API ReferenceRate Limiting

Rate Limiting

The Tewdy API uses rate limiting to ensure fair usage and protect the platform from abuse. Rate limits are applied per user (authenticated) or per IP (unauthenticated).

Rate Limit Headers

Every API response includes headers indicating your current rate limit status:

HeaderDescription
X-RateLimit-LimitMaximum requests allowed in the current window
X-RateLimit-RemainingRequests remaining in the current window
X-RateLimit-ResetISO 8601 timestamp when the window resets
Retry-AfterSeconds until the next request is allowed (on 429)

Default Limits

Endpoint TypeLimitWindow
General API100 requests1 minute
API key creation20 requests1 minute
Task creation1 task/day (free)24 hours
Task creation (premium)5 tasks/day24 hours

Handling 429 Errors

When you exceed a rate limit, the API returns a 429 Too Many Requests response:

{
  "message": "Too many requests, please try again later.",
  "status": 429
}

Best Practices

  1. Check the headers. Before retrying, read X-RateLimit-Remaining to know if you’re close to the limit.

  2. Use the Retry-After header. When you receive a 429, wait the number of seconds indicated before retrying.

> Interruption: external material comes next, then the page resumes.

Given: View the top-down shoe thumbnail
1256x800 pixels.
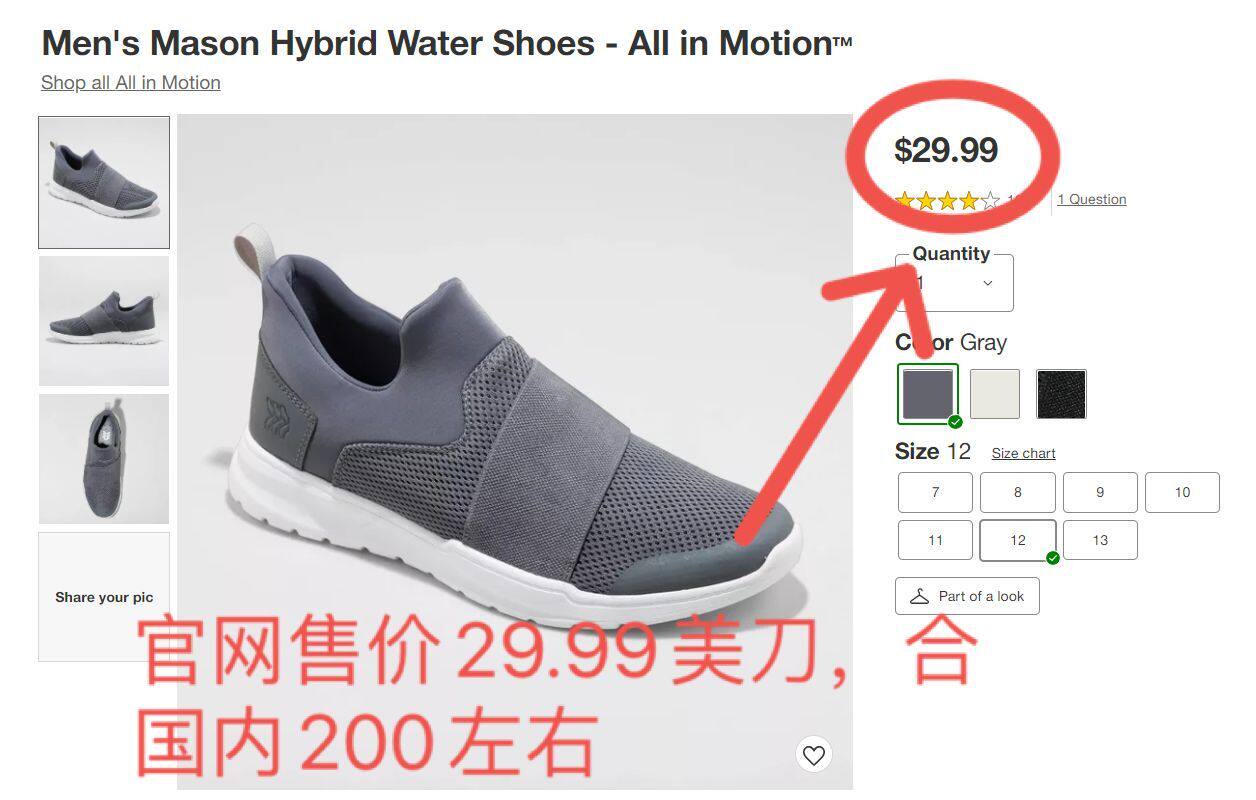Looking at the screenshot, I should [104, 459].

  3. Implement exponential backoff. For automated systems, use exponential backoff with jitter:

async function fetchWithRetry(url, options, maxRetries = 3) {
  for (let attempt = 0; attempt < maxRetries; attempt++) {
    const response = await fetch(url, options);
 
    if (response.status === 429) {
      const retryAfter = parseInt(response.headers.get('Retry-After') || '5', 10);
      const delay = retryAfter * 1000 * Math.pow(2, attempt) + Math.random() * 1000;
      await new Promise(resolve => setTimeout(resolve, delay));
      continue;
    }
 
    return response;
  }
 
  throw new Error('Max retries exceeded');
}
  1. Cache responses. For read-heavy workloads, cache task data locally to reduce API calls.

  2. Batch operations. Where possible, fetch multiple resources in a single request using query parameters rather than making individual requests.

Rate Limits for API Keys

API key requests count against the authenticated user’s rate limit, not a separate API key limit. This means requests made via JWT and API key share the same quota.